> PROBLEM TO WORK ON
Set out every line of the items below as a numbered list, skipping blank lines and leaving the pictures out.

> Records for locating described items
*-*-*

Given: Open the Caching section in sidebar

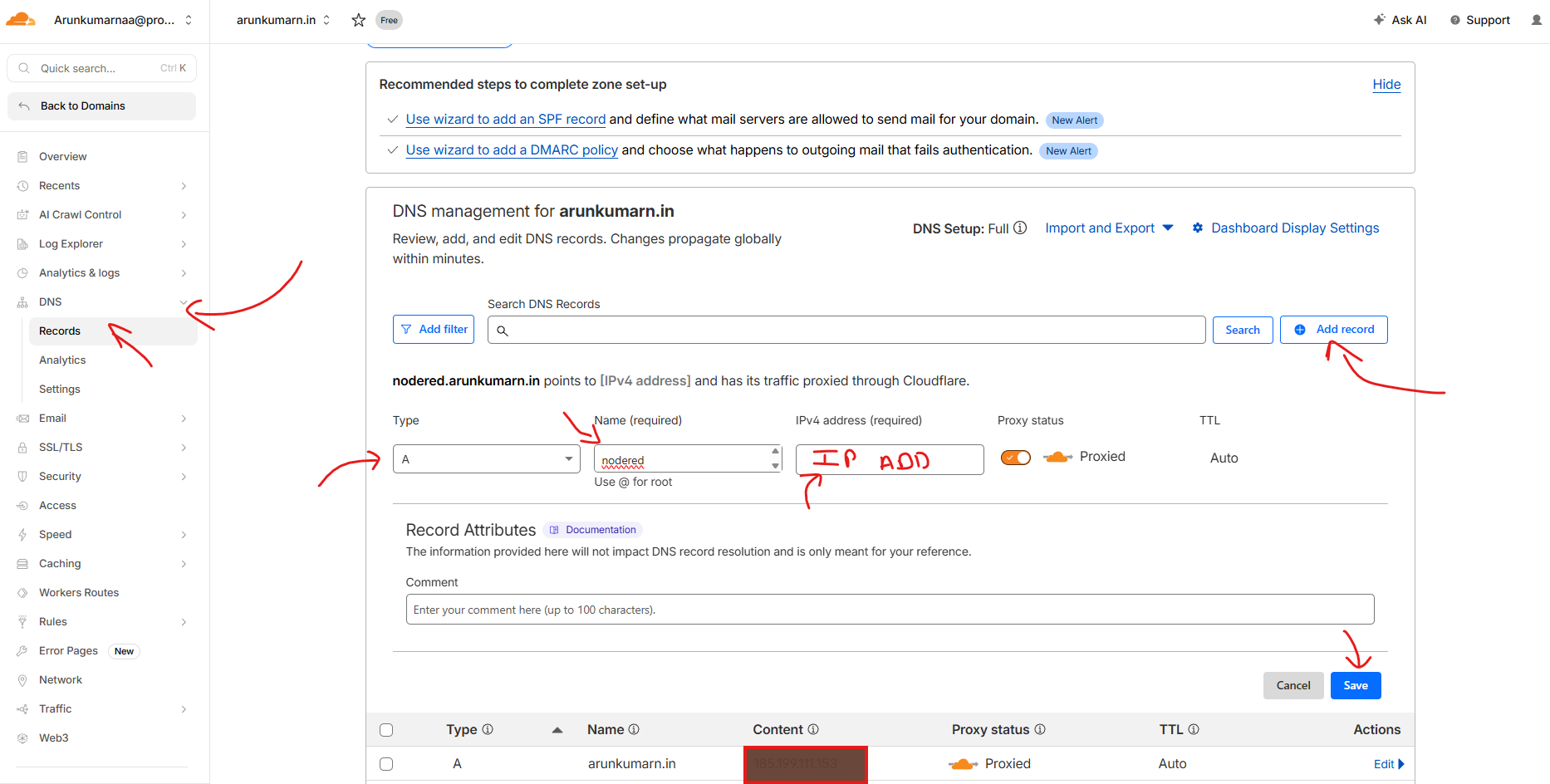Looking at the screenshot, I should pyautogui.click(x=60, y=563).
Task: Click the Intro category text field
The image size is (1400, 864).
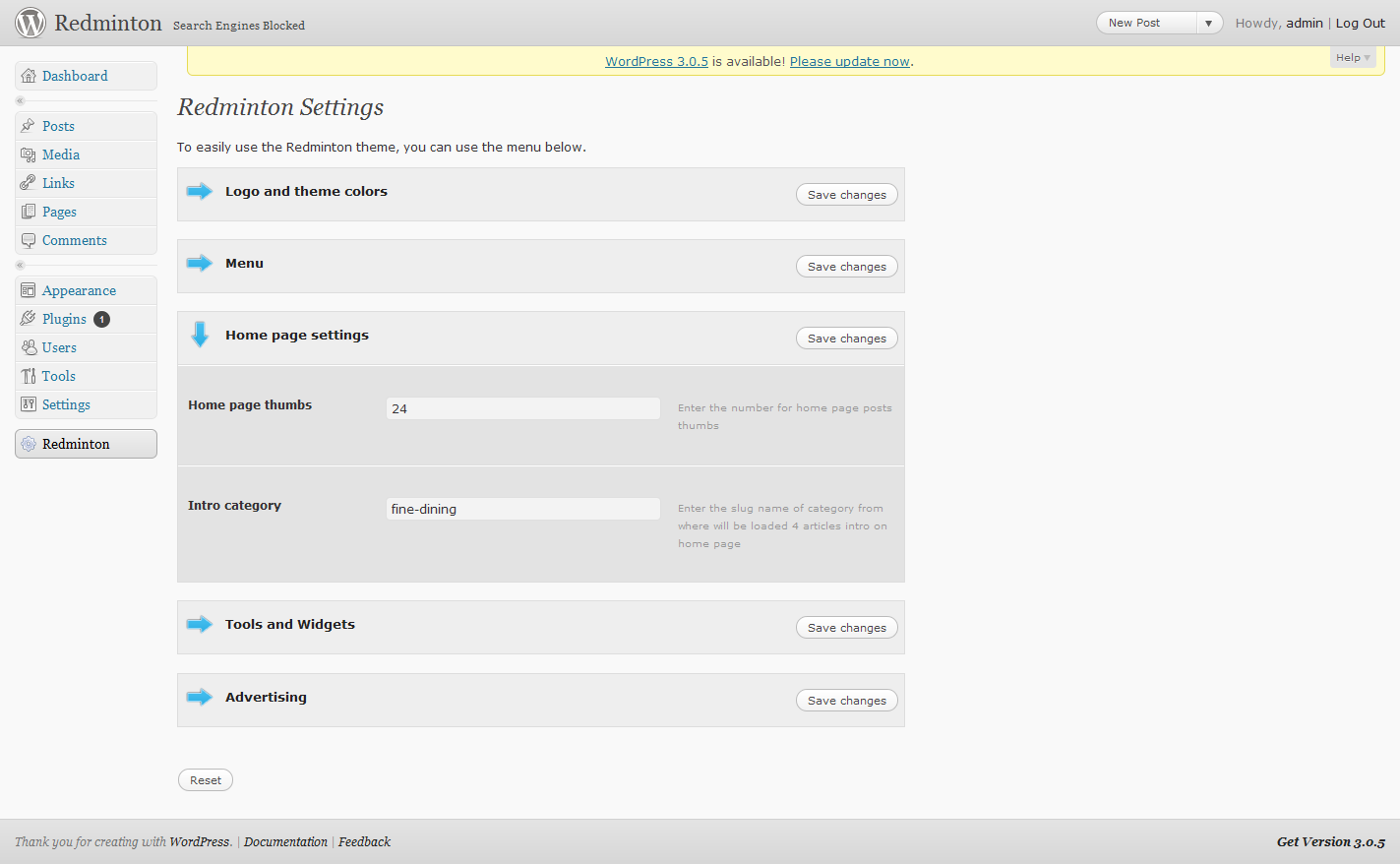Action: [522, 509]
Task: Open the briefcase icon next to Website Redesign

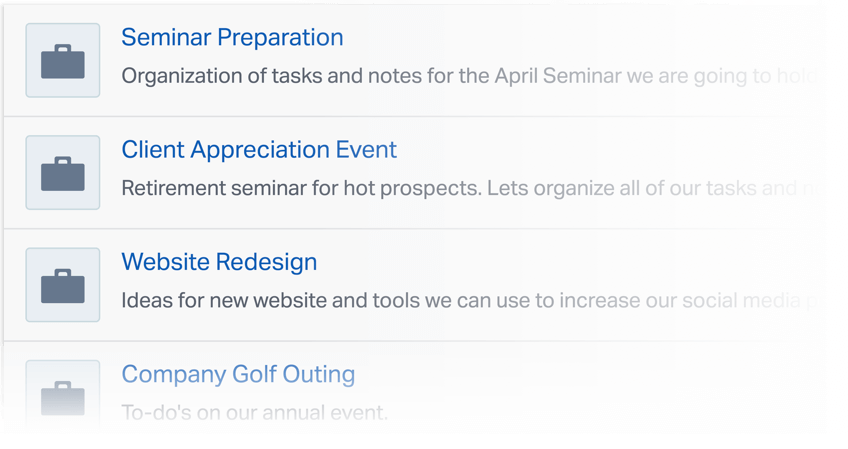Action: [x=63, y=286]
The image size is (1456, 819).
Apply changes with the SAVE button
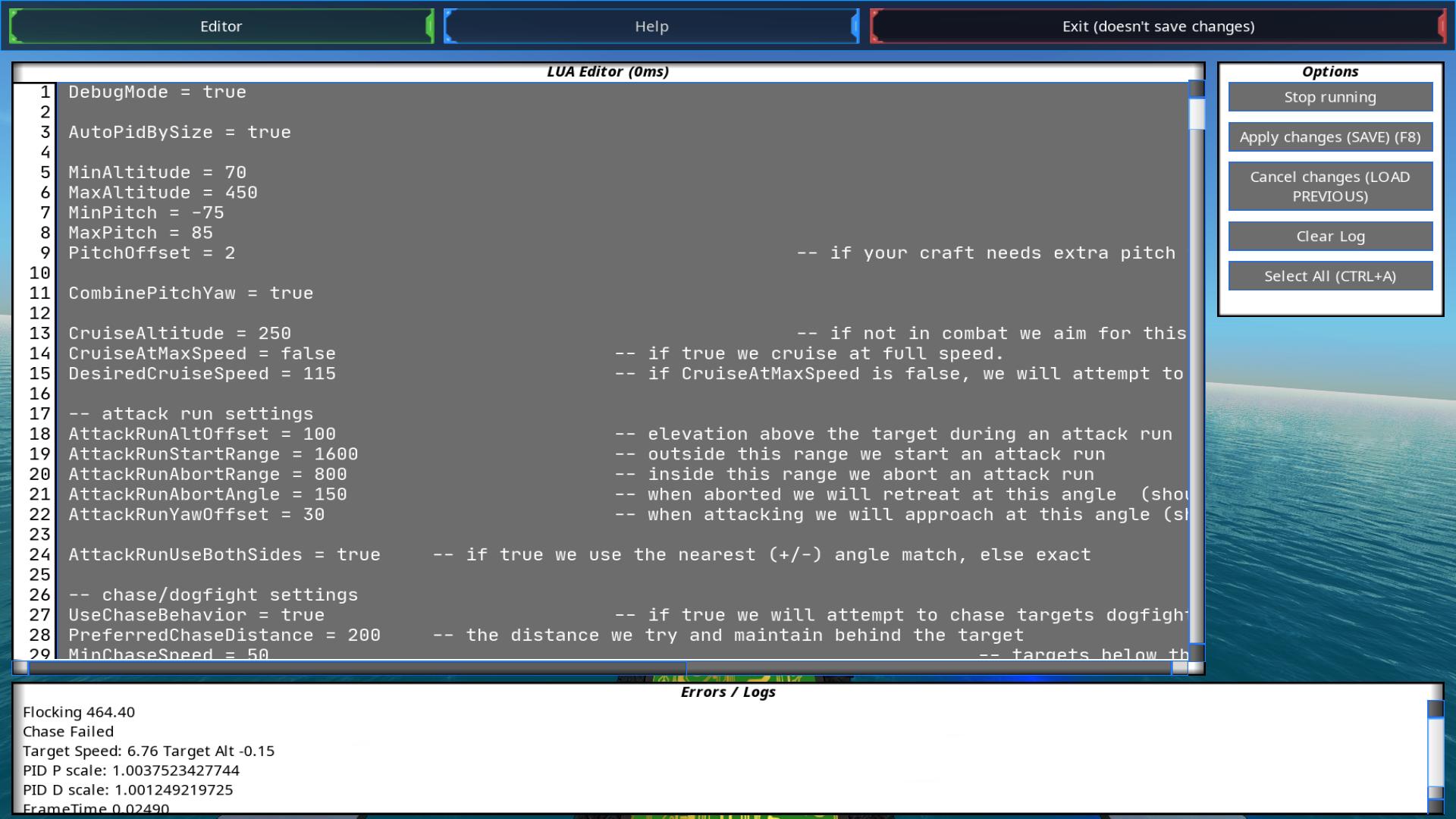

*-*-*

> RESPONSE TO THE TASK
1. Given: Open the Caching section in sidebar
2. Looking at the screenshot, I should pyautogui.click(x=60, y=563).
3. Task: Click the Intro category text field
4. The image size is (1400, 864).
5. Action: [522, 509]
6. Task: Open the briefcase icon next to Website Redesign
7. Action: [x=63, y=286]
8. The image size is (1456, 819).
9. Apply changes with the SAVE button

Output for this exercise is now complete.